Stored items from a collection:
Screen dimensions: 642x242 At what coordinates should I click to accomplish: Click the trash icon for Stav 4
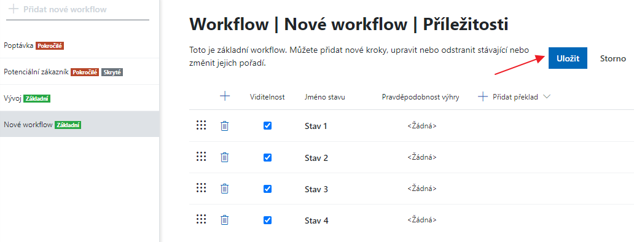coord(224,220)
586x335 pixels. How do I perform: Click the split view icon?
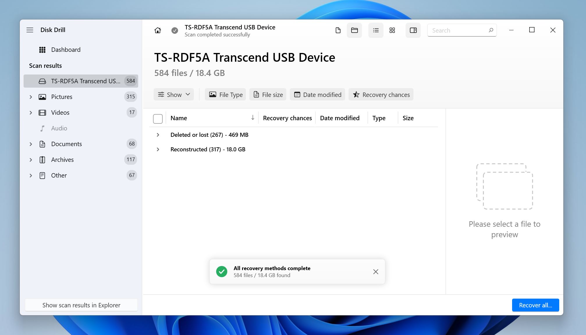413,30
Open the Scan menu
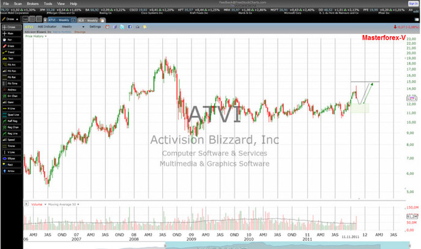 tap(18, 4)
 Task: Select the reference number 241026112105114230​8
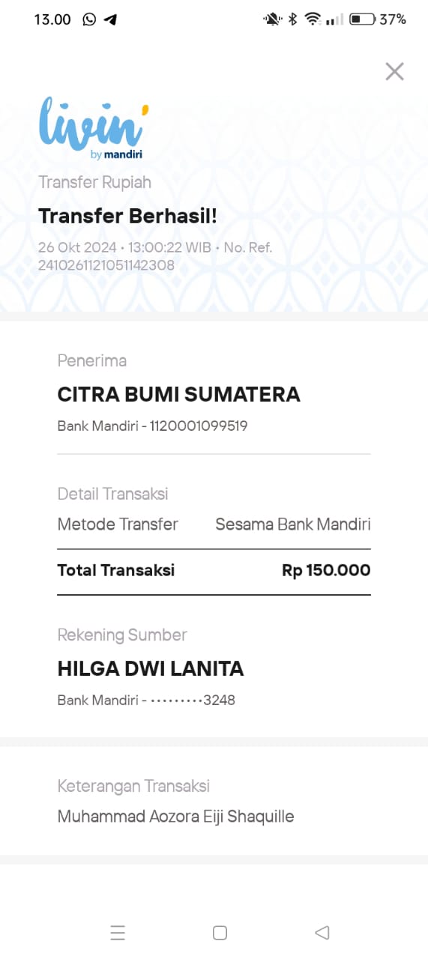coord(106,264)
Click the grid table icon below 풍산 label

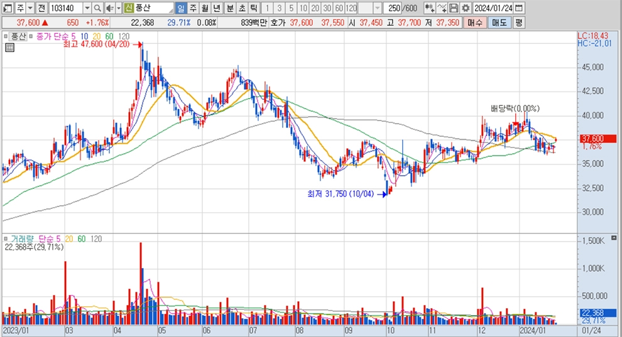9,46
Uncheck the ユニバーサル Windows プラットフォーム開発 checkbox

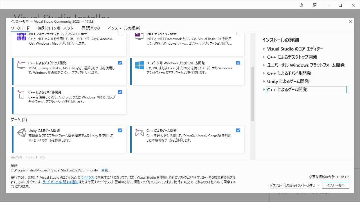(238, 63)
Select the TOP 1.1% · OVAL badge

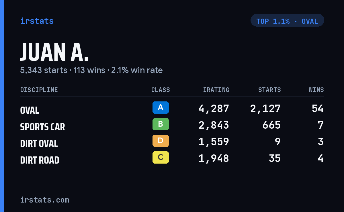click(x=287, y=20)
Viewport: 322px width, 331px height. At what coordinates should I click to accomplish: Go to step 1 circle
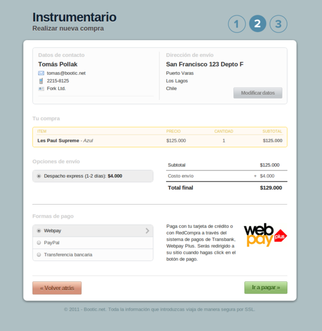[237, 24]

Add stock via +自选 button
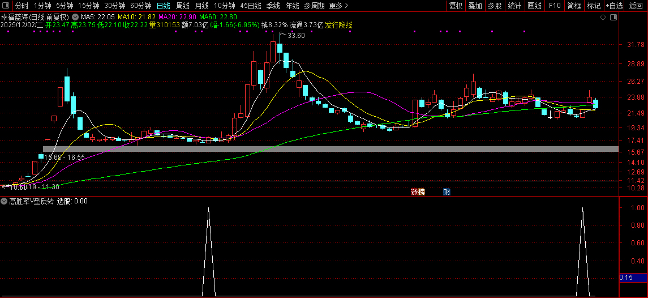pyautogui.click(x=615, y=6)
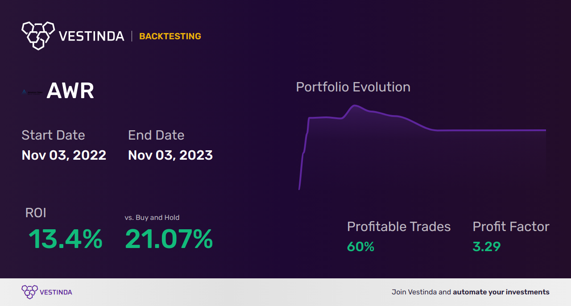Click the footer VESTINDA brand text
This screenshot has width=571, height=306.
pos(56,293)
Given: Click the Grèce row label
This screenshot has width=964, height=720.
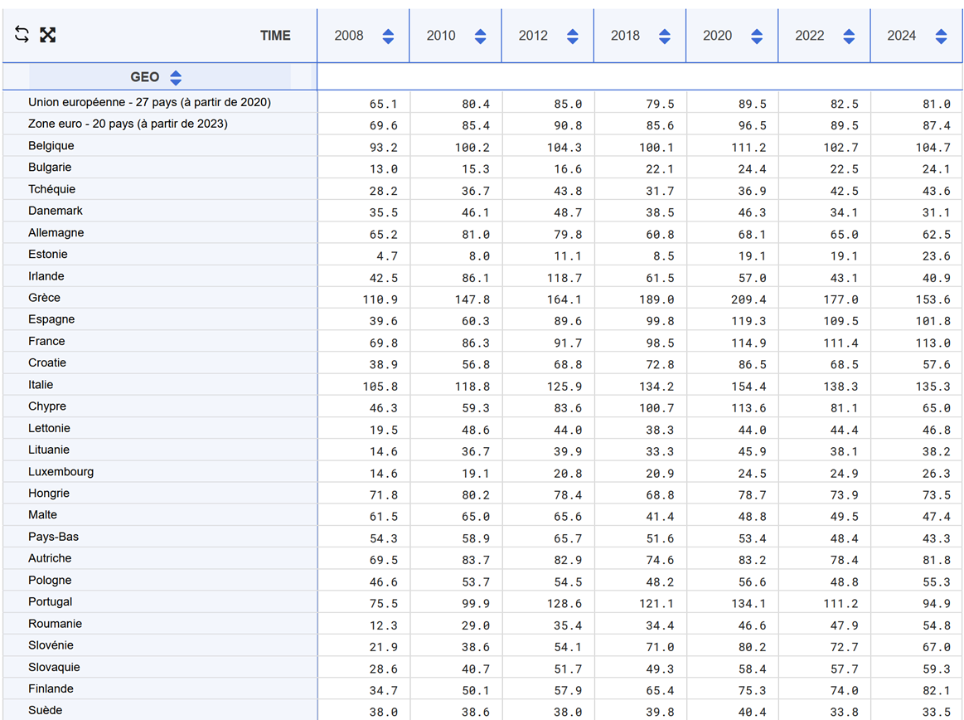Looking at the screenshot, I should (44, 298).
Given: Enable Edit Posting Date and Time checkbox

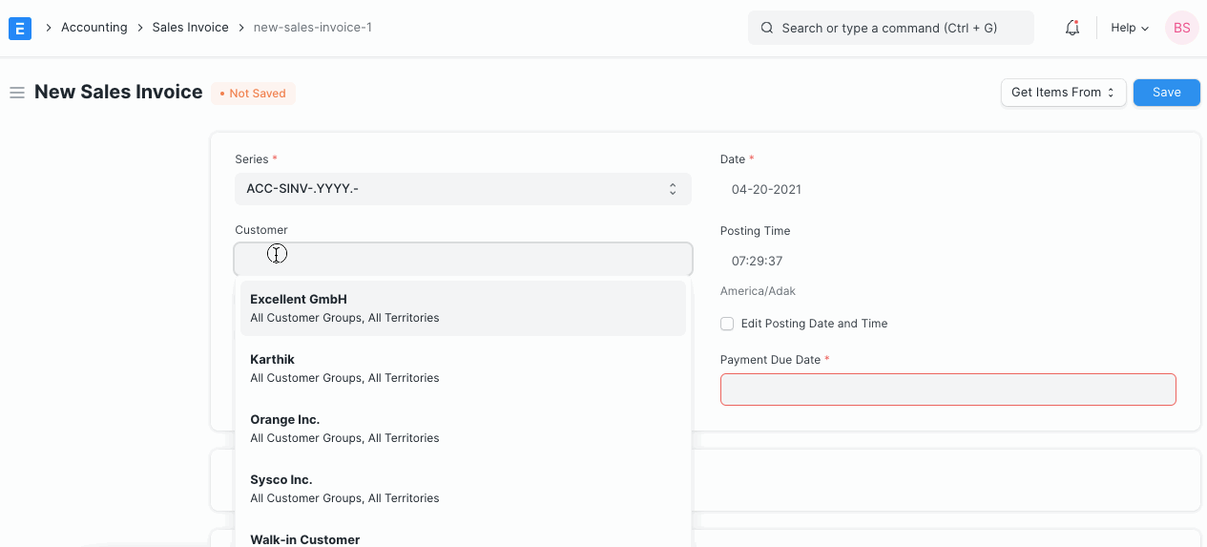Looking at the screenshot, I should point(727,324).
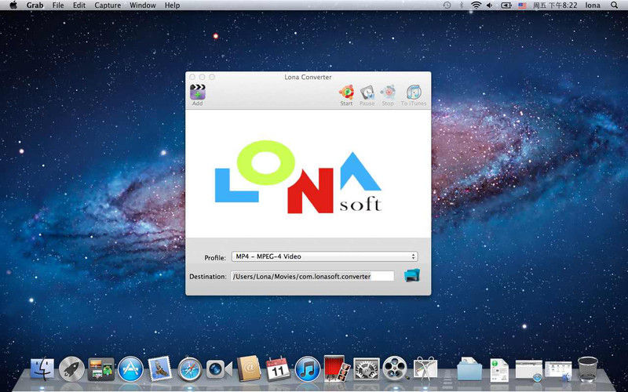Open the Profile format dropdown
This screenshot has height=392, width=628.
(324, 256)
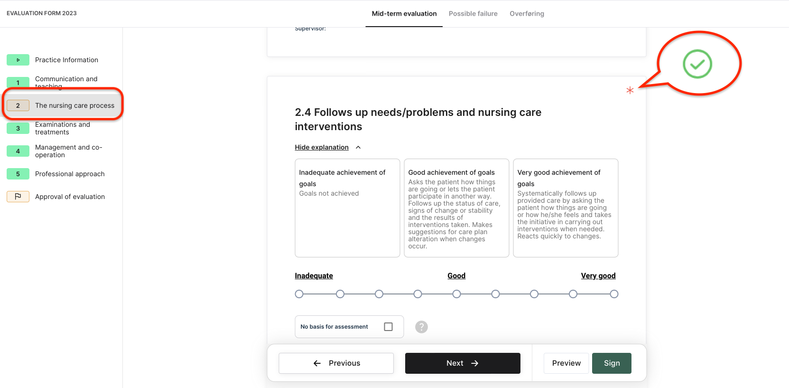
Task: Select the last rating circle under Very good
Action: pos(614,294)
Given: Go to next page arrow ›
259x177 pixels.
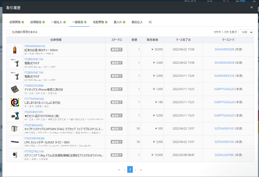Looking at the screenshot, I should coord(135,170).
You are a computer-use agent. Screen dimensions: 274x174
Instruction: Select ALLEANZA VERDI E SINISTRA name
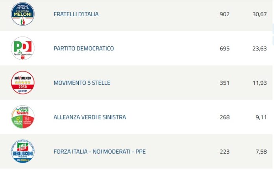click(x=90, y=117)
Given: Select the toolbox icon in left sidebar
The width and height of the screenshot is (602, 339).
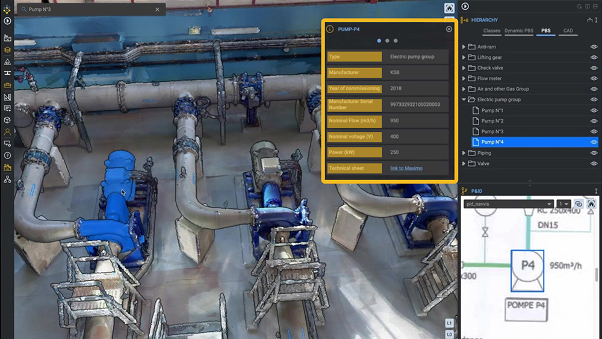Looking at the screenshot, I should [7, 85].
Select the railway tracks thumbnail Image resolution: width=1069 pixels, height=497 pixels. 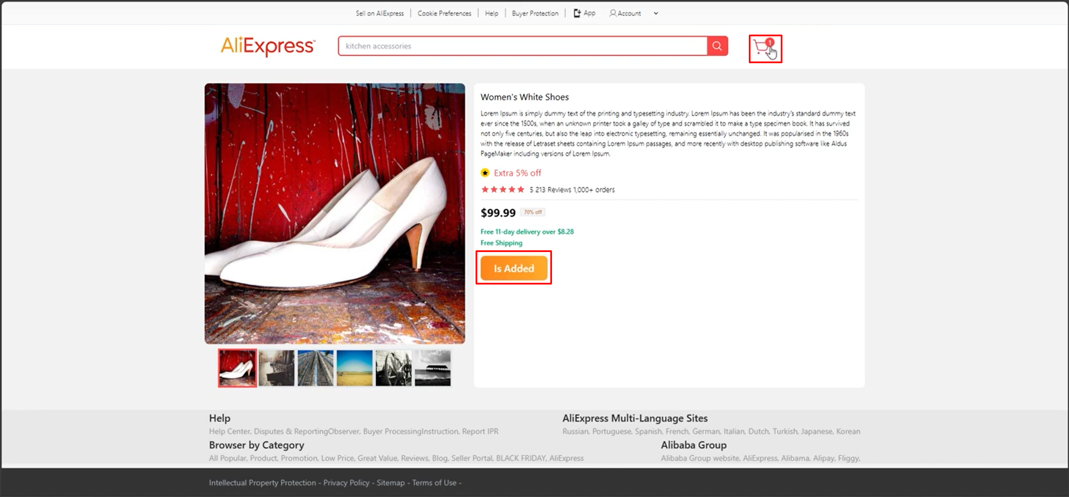315,368
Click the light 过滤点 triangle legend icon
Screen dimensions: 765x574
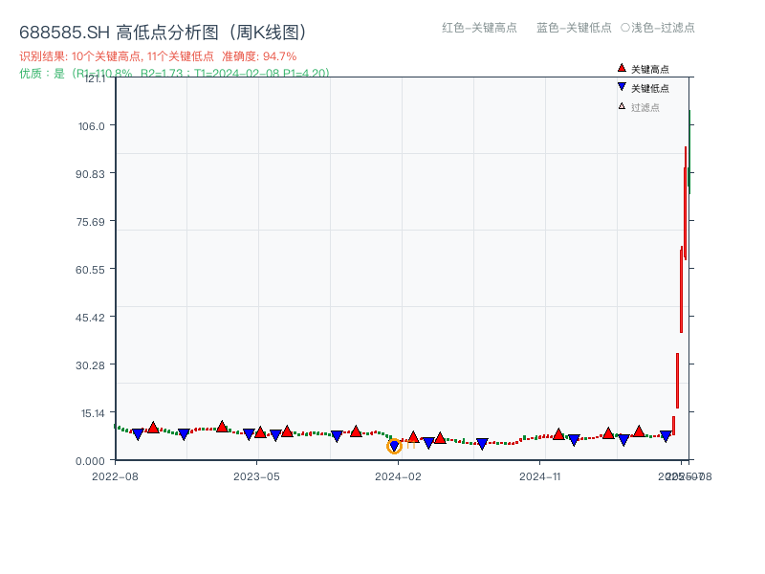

- _Assigned task_
Your answer must be the exact lines from the records above, from the one containing "Add stock via +自选 button" through the one containing "Given: Select the", both included, with every picture left out.

- _Task response_
Add stock via +自选 button
pyautogui.click(x=615, y=6)
Click the footer VESTINDA brand text
This screenshot has width=571, height=306.
pos(56,293)
Given: Click the Grèce row label
This screenshot has width=964, height=720.
Looking at the screenshot, I should (44, 298).
Given: Enable Edit Posting Date and Time checkbox

Looking at the screenshot, I should point(727,324).
Open the Profile format dropdown
This screenshot has height=392, width=628.
(324, 256)
Task: Select the last rating circle under Very good
Action: pos(614,294)
Given: Go to next page arrow ›
259x177 pixels.
Looking at the screenshot, I should coord(135,170).
You are a computer-use agent. Screen dimensions: 274x174
Instruction: Select ALLEANZA VERDI E SINISTRA name
click(x=90, y=117)
Given: Select the toolbox icon in left sidebar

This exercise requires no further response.